Action item: Reprint all entries without any alteration.

-- Opening Marker --

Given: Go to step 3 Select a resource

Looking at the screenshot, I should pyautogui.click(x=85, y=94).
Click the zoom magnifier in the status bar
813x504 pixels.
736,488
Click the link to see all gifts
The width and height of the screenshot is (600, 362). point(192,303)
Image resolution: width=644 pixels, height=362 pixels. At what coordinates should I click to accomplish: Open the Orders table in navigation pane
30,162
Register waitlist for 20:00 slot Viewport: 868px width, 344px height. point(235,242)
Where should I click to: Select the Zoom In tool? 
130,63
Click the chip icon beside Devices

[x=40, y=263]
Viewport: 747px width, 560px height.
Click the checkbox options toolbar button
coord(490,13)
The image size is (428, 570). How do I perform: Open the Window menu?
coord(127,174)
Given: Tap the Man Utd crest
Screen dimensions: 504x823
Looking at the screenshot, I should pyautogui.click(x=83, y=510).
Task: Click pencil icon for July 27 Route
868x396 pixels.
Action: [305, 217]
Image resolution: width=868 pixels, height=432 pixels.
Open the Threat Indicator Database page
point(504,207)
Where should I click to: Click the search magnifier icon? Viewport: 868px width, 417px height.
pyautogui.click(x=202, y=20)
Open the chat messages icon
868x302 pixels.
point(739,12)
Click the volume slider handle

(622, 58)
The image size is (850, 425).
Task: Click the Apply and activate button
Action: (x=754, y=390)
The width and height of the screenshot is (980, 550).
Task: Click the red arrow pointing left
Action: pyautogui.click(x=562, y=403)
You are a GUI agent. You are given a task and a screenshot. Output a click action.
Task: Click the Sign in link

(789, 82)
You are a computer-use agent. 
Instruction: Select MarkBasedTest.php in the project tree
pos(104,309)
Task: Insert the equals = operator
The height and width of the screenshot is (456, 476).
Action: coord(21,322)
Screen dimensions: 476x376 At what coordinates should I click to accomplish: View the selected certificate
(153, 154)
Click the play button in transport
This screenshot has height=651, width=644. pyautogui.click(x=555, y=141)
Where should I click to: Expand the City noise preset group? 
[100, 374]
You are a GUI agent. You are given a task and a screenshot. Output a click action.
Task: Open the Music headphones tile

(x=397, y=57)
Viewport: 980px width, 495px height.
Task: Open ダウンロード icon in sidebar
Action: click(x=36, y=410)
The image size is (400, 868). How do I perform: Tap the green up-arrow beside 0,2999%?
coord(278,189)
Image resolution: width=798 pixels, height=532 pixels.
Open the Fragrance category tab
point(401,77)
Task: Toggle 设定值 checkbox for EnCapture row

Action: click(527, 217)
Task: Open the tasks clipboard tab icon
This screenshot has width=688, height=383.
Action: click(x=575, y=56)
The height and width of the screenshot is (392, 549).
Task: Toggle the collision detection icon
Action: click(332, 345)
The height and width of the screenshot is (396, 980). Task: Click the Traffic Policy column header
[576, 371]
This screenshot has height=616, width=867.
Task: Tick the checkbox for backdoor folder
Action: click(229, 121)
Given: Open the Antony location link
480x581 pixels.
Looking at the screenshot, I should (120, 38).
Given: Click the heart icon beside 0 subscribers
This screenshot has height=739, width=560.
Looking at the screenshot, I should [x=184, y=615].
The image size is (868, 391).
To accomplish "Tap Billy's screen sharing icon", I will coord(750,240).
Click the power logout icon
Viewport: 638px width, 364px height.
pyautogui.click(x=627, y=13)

-- Closing Marker --

Task response:
Given: Go to step 3 Select a resource

Looking at the screenshot, I should pyautogui.click(x=85, y=94).
Click the zoom magnifier in the status bar
813x504 pixels.
736,488
Click the link to see all gifts
The width and height of the screenshot is (600, 362). point(192,303)
Image resolution: width=644 pixels, height=362 pixels. At what coordinates should I click to accomplish: Open the Orders table in navigation pane
30,162
Register waitlist for 20:00 slot Viewport: 868px width, 344px height. point(235,242)
Where should I click to: Select the Zoom In tool? 
130,63
Click the chip icon beside Devices

[x=40, y=263]
Viewport: 747px width, 560px height.
Click the checkbox options toolbar button
coord(490,13)
The image size is (428, 570). How do I perform: Open the Window menu?
coord(127,174)
Given: Tap the Man Utd crest
Screen dimensions: 504x823
Looking at the screenshot, I should pyautogui.click(x=83, y=510).
Task: Click pencil icon for July 27 Route
868x396 pixels.
Action: [305, 217]
Image resolution: width=868 pixels, height=432 pixels.
Open the Threat Indicator Database page
point(504,207)
Where should I click to: Click the search magnifier icon? Viewport: 868px width, 417px height.
pyautogui.click(x=202, y=20)
Open the chat messages icon
868x302 pixels.
point(739,12)
Click the volume slider handle

(622, 58)
The image size is (850, 425).
Task: Click the Apply and activate button
Action: (x=754, y=390)
The width and height of the screenshot is (980, 550).
Task: Click the red arrow pointing left
Action: pyautogui.click(x=562, y=403)
You are a GUI agent. You are given a task and a screenshot. Output a click action.
Task: Click the Sign in link

(789, 82)
You are a computer-use agent. 
Instruction: Select MarkBasedTest.php in the project tree
pos(104,309)
Task: Insert the equals = operator
The height and width of the screenshot is (456, 476).
Action: coord(21,322)
Screen dimensions: 476x376 At what coordinates should I click to accomplish: View the selected certificate
(153, 154)
Click the play button in transport
This screenshot has height=651, width=644. pyautogui.click(x=555, y=141)
Where should I click to: Expand the City noise preset group? 
[100, 374]
You are a GUI agent. You are given a task and a screenshot. Output a click action.
Task: Open the Music headphones tile

(x=397, y=57)
Viewport: 980px width, 495px height.
Task: Open ダウンロード icon in sidebar
Action: click(x=36, y=410)
The image size is (400, 868). How do I perform: Tap the green up-arrow beside 0,2999%?
coord(278,189)
Image resolution: width=798 pixels, height=532 pixels.
Open the Fragrance category tab
point(401,77)
Task: Toggle 设定值 checkbox for EnCapture row

Action: click(527, 217)
Task: Open the tasks clipboard tab icon
This screenshot has width=688, height=383.
Action: click(x=575, y=56)
The height and width of the screenshot is (392, 549).
Task: Toggle the collision detection icon
Action: click(332, 345)
The height and width of the screenshot is (396, 980). Task: Click the Traffic Policy column header
[576, 371]
This screenshot has height=616, width=867.
Task: Tick the checkbox for backdoor folder
Action: click(229, 121)
Given: Open the Antony location link
480x581 pixels.
Looking at the screenshot, I should (120, 38).
Given: Click the heart icon beside 0 subscribers
This screenshot has height=739, width=560.
Looking at the screenshot, I should [x=184, y=615].
The image size is (868, 391).
To accomplish "Tap Billy's screen sharing icon", I will coord(750,240).
Click the power logout icon
Viewport: 638px width, 364px height.
pyautogui.click(x=627, y=13)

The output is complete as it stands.